I would strongly suggest making functions for each section of the code. This should be both easier to digest and run much faster!

6 Likes

dpsanders,

Thank you for your input. I may rework the code and put them in functions for functional style programming. As these code are for beginners to understand. Faster performance is not an objective, rather ability for beginners to read and understand the code is the number one objective

In my opinion, having the code in digestible, small chunks inside functions with well chosen names makes any code much more readable and understandable.

3 Likes

In Soss, you would do

julia> using Soss

julia> data = [1, 0, 1, 0, 1, 1, 0, 1, 1];

julia> coinflip = @model N begin
           p ~ Beta(1,1)
           data ~ Bernoulli(p) |> iid(N)
       end;

Then (if you didn’t have data) you could generate some with

julia> rand(coinflip(N=10))
(N = 10, p = 0.5585410994609438, data = Bool[0, 0, 0, 1, 1, 1, 0, 1, 1, 0])

Now for sampling

julia> post = dynamicHMC(coinflip(N=10), (data=data,)) |> particles
(p = 0.649 ± 0.13,)
6 Likes

I have simplify the source code and place it inside a module called SimpleMCMC.jl
I also also implemented Gibbs_MCMC in addition to MetropolisHastings_MCMC
Hopefully this source code would allow beginners and newbies to figure out how basic MCMC works behind the scenes.

FILE: SimpleMCMC.jl

module SimpleMCMC
    export MetropolisHastings_MCMC
    export Gibbs_MCMC
    export describe_paramvec

    using Distributions, StatsPlots, Statistics, Printf

    # Version 6
    #  v6: Add Gibbs_MCMC and change module name from MHMCMC to SimpleMCMC
    #  v5: turn it into a module
    #  v4: remove prior from Parameter struct and the struct itself
    #  v3: create JumpingWidthVec, lbVec, ubVec  to improve efficiency
    #  v2: Remove q0 from the main loop to improve efficiency
    #  v1: Turn it into a version that uses pure function(s)

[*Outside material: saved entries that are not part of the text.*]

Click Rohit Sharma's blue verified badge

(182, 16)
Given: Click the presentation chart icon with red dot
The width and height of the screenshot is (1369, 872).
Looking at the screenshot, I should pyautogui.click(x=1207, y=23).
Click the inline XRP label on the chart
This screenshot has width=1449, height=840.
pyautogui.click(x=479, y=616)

    function MetropolisHastings_MCMC(data,lop::Vector{Distribution},loglikelihood;samples,burnedinsamples,JumpingWidth=0.01)
        # Find the number of parameters
        numofparam = length(lop)
        # calc the n_samples
        n_samples = samples + burnedinsamples
        # Create a parameter Matrix p with n_samples rows and numofparam cols
        p = zeros(n_samples,numofparam)
        # JumpingWidthVector, lowerboundVector and upperboundbVector
        JumpingWidthVec = zeros(numofparam)
        lbVec = zeros(numofparam)
        ubVec = zeros(numofparam)
        # Create a Vector of our logprior function
        logpriorVec = Array{Function}(undef,numofparam)

        # Set the starting value to a random number between lb and ub
        for k = 1:numofparam  # for each parameter k
            # Set the starting value to a random number between lb and ub
            p[1,k] = rand(lop[k])

            # get 100 random values and find the practical max and practical min
            HundredRandValues = rand(lop[k],100)
            prac_min = minimum(HundredRandValues)
            prac_max = maximum(HundredRandValues)
            JumpingWidthVec[k] = JumpingWidth * (prac_max - prac_min)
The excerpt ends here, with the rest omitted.